Hazel Broom cut away a section of the ball and turned it into a scoop. With a pine needle from her pocket she made two tiny holes on either side before threading the elastic through, tying it off tightly.

 

“Now, you dont ever have to take the scoop off from around you neck.”

Sure enough Mrs T could stretch the elastic towards the powder, use the scoop and let it ping back into place around her neck with no fuss and bother at all.

 

Mrs T jumped for joy.
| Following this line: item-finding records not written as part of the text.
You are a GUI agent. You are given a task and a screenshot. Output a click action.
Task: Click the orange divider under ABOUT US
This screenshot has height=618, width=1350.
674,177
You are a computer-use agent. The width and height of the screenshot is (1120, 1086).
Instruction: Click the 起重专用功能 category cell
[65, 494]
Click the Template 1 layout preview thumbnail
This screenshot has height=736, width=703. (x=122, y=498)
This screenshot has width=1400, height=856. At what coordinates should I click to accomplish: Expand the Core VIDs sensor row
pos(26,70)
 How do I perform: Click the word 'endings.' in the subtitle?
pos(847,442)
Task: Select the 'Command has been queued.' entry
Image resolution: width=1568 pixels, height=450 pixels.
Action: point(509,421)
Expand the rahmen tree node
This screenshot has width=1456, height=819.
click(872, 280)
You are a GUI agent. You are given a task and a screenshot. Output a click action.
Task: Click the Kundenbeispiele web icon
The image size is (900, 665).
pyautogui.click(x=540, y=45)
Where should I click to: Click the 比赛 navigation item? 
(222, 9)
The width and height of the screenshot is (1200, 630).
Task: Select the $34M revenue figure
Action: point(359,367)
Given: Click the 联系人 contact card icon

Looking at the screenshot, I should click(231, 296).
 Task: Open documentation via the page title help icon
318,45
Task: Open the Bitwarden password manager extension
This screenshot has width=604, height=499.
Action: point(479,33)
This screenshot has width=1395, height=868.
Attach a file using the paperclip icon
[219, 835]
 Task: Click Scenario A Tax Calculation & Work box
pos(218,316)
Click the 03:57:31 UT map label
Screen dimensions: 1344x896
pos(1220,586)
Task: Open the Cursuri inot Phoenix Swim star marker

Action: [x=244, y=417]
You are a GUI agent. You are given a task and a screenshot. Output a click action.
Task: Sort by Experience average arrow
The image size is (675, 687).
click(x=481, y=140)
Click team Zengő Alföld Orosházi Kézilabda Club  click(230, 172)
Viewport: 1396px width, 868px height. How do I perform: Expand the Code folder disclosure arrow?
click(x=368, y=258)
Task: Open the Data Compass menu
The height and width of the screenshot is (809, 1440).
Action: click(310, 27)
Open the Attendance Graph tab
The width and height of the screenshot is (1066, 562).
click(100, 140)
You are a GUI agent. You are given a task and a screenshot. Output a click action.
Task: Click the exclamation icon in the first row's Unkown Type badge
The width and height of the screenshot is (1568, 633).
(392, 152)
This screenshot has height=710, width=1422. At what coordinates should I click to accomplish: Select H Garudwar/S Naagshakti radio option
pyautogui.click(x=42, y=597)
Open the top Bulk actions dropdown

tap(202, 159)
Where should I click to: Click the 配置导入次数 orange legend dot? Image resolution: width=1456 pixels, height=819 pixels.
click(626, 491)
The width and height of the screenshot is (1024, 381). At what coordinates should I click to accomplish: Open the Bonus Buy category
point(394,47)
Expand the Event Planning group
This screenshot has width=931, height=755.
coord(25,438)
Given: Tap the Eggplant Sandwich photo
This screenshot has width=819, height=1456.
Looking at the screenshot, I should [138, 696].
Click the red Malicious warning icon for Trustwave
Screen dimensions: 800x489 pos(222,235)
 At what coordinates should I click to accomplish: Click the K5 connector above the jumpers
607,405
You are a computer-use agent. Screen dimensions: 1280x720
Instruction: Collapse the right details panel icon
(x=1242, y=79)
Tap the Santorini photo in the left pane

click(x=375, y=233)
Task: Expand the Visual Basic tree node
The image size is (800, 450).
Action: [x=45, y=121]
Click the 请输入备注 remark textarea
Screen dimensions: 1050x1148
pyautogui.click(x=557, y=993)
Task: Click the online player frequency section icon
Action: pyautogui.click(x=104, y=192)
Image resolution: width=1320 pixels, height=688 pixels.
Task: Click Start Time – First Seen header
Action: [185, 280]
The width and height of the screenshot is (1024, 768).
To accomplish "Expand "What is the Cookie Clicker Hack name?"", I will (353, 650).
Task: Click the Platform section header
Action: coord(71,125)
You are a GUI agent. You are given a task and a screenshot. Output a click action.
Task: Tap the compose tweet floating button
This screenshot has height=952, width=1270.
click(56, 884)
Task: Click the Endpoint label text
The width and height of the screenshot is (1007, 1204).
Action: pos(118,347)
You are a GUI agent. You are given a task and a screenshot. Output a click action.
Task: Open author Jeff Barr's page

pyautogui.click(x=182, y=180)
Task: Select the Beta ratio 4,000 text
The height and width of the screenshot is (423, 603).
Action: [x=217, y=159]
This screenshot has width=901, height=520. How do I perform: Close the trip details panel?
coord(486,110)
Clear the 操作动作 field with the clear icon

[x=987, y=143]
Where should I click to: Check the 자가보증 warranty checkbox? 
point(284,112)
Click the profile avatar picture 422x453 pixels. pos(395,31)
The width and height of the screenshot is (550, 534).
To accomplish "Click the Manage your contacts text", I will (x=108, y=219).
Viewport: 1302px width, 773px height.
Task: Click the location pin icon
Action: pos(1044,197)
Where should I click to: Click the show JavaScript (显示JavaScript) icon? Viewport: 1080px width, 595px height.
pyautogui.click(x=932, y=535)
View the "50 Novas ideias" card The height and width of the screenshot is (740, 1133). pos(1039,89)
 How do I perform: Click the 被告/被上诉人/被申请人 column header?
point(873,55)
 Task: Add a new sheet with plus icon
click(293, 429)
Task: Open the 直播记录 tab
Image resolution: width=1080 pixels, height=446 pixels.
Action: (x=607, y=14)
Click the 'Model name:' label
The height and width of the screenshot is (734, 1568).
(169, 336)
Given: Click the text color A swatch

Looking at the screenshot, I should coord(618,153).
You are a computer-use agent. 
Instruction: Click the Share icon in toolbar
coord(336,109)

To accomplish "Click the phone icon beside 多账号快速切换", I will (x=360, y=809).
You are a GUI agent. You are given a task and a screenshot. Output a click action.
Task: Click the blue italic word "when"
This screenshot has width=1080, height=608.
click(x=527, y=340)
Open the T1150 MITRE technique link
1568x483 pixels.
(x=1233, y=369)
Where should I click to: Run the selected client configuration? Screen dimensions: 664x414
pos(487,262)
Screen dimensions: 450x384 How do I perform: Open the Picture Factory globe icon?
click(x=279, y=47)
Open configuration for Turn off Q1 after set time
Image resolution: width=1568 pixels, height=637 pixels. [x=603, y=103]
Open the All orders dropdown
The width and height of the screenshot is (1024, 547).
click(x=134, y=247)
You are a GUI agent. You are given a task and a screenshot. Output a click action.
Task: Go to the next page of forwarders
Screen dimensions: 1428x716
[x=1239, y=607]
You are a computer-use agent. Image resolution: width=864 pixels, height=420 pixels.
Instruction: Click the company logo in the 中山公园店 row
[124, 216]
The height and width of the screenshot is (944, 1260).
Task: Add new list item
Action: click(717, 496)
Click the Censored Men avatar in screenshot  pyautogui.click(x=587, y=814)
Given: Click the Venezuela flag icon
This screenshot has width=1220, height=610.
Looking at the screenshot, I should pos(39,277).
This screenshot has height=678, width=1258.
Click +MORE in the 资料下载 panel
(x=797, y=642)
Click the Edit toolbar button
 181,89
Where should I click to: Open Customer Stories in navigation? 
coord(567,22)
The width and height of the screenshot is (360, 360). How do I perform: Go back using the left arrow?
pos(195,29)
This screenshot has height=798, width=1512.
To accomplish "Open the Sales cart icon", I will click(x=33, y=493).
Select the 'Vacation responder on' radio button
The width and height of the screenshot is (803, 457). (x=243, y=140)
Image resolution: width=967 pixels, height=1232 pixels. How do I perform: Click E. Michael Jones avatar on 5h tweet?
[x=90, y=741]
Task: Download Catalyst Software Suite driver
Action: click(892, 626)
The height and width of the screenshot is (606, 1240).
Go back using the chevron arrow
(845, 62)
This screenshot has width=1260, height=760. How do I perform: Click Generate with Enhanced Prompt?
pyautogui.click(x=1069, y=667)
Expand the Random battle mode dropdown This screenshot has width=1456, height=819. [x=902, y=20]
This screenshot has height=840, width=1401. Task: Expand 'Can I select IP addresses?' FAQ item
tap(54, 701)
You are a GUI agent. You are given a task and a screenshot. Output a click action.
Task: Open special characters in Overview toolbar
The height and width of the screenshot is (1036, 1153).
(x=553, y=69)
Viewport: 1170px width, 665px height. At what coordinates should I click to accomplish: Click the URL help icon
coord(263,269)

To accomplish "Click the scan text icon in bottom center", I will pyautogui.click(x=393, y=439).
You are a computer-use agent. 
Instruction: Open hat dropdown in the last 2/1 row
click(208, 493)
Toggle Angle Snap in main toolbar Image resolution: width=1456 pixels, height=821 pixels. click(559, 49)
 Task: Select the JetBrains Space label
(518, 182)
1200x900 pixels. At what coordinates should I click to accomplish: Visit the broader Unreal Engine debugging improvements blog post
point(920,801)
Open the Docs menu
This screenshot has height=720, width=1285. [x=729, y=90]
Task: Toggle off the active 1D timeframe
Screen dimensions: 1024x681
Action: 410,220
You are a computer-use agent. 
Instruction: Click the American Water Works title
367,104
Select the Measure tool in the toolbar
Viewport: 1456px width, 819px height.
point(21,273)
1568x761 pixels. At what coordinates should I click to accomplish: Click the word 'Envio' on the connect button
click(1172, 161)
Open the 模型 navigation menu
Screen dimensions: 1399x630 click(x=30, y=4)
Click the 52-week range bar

She splashed and scrubbed and rinsed and squeezed three piles of clothes before lunchtime, although she did loose her glasses, mix up socks, and hang pigeons beak on the line. All was perfect in her world.

 

Mrs T told more stories and jokes than ever before.  A few days later as great crowds gathered to collect their washing, Mrs T spun round quickly to speak to them. As the scoop sprang back towards her neck, it landed instead on her nose. Everyone roared with laughter.  Mrs T chuckled, leaving the scoop where it was.

 

Do you know, if I’m not very much mistaken, that from that day to this, if you go to the foot of that mountain you’ll find Mrs Twinkle making up stories and jokes surrounded by the woodland folk.

 

And, if you look very closely you might see that on her nose she wears her little red washing scoop.

 

So that’s where red noses came from! They didn’t start as red noses, but as washing powder scoops! (But shhhh dont tell anyone!)

 

Maybe she become a storyteller and comedian after all.